Negative affect | The average of three negative affect measures in GWP. They are worry, sadness and anger, the measures were three GWP questions| numeric

\

`Life Ladder` is, according to the [world happiness website,](https://worldhappiness.report/ed/2023/#appendices-and-data) "Happiness score or subjective well-being ... is the national average response to the question of life evaluations. The English wording
of the question is 'Please imagine a ladder, with steps numbered from 0 at the
bottom to 10 at the top. The top of the ladder represents the best possible life
for you and the bottom of the ladder represents the worst possible life for you.
On which step of the ladder would you say you personally feel you stand at this
time?' This measure is also referred to as Cantril life ladder, or just life
ladder in our analysis."

## Question of Interest
**Which variables are driving variation in the data?** Having quanitified variables relating to emotional feelings was a pretty interesting way to collect this data, so let's investigate further on which variables contributed the most variation to this happiness data.

\

## Exploratory Data Analysis (EDA) & Pre-Processing

In [None]:
# packages used
import numpy as np
import pandas as pd
import altair as alt
from statsmodels.multivariate.pca import PCA
import warnings
from sklearn.cluster import KMeans

# ignore warnings
warnings.filterwarnings("ignore")

# disable row limit for plotting
alt.data_transformers.disable_max_rows()

# load in the dataset
whr_data = pd.read_csv('/whr-2023.csv')

### Missing Values

First, we look at thr proportion of missing values for each variable. Notice that these proportions are very low. Hence, we keep all these attributes.

In [None]:
# proportion of missingness
whr_data.isna().mean()

Country name                        0.000000
year                                0.000000
Life Ladder                         0.000000
Log GDP per capita                  0.009095
Social support                      0.005912
Healthy life expectancy at birth    0.024557
Freedom to make life choices        0.015007
Generosity                          0.033197
Perceptions of corruption           0.052751
Positive affect                     0.010914
Negative affect                     0.007276
dtype: float64

Exploring the data, there were certain countries that were missing values for an entire variable for each year, so these countries were dropped since there was no way to impute values for them.

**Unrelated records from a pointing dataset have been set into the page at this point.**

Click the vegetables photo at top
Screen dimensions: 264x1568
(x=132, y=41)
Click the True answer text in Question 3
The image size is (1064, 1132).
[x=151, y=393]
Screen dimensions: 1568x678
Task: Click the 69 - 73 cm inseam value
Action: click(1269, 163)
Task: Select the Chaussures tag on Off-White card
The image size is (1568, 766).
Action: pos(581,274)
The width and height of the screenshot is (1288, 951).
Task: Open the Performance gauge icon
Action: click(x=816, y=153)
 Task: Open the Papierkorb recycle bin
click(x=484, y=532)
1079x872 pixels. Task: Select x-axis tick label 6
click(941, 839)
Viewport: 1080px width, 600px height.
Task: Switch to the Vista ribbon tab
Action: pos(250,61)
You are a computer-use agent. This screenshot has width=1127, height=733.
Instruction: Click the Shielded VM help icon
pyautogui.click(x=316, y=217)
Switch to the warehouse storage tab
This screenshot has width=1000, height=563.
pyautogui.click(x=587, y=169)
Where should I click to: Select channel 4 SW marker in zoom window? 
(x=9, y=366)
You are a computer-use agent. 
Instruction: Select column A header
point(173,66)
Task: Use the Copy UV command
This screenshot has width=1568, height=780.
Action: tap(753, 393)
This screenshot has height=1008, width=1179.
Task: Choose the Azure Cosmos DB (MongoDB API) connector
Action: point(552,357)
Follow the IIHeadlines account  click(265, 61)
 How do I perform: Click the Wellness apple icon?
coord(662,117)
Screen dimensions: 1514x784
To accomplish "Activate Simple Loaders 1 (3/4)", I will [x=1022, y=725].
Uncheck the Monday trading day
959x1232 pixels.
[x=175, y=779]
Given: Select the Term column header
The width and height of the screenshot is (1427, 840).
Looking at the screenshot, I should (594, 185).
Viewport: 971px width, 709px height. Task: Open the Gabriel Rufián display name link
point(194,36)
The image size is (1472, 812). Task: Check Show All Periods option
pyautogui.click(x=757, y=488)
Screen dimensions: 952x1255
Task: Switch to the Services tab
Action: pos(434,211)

These would be interesting countries to do further research on why they did not record these metrics for these countries. From this, we only lost 9 countries (65 observations), leaving us with 156 countries.

Moreover, not every single year was recorded for every country. To make our analyses more simple, we grouped by country and took the mean for each numeric attribute. Notice that `year` was coerced to a categorical type. In total, we are left with 156 countries/observations.

Finally, we create two indicator variables which will be useful in clustering later on. `Higher_Life_Ladder` indicates countries with a `Life Ladder` value greater than (or equal to) 5.0. `Higher_Social_support` indicates countries with a higher `Social_support` value. The rest of the variables have the same definitions as before.

In [None]:
# grouping to find which countries are missing all values in a column
df1 = whr_data.groupby('Country name', dropna = False).mean(numeric_only = True).isna()

# the countries missing all values, 9 total
df1_drop = df1[df1.any(axis = 1)]

# converting to list to drop from data set
list_drop = df1_drop.index.values.tolist()

# dropping
whr_data2 = whr_data[~whr_data['Country name'].isin(list_drop)]

# checking what's left in the dataset
print('Number of observations dropped (before grouping): {}'.format(whr_data.shape[0] - whr_data2.shape[0]))
print('Number of countries left: {}\n'.format(whr_data2['Country name'].nunique()))

# coerce `year` to category
whr_data2['year'] = whr_data2['year'].astype('category')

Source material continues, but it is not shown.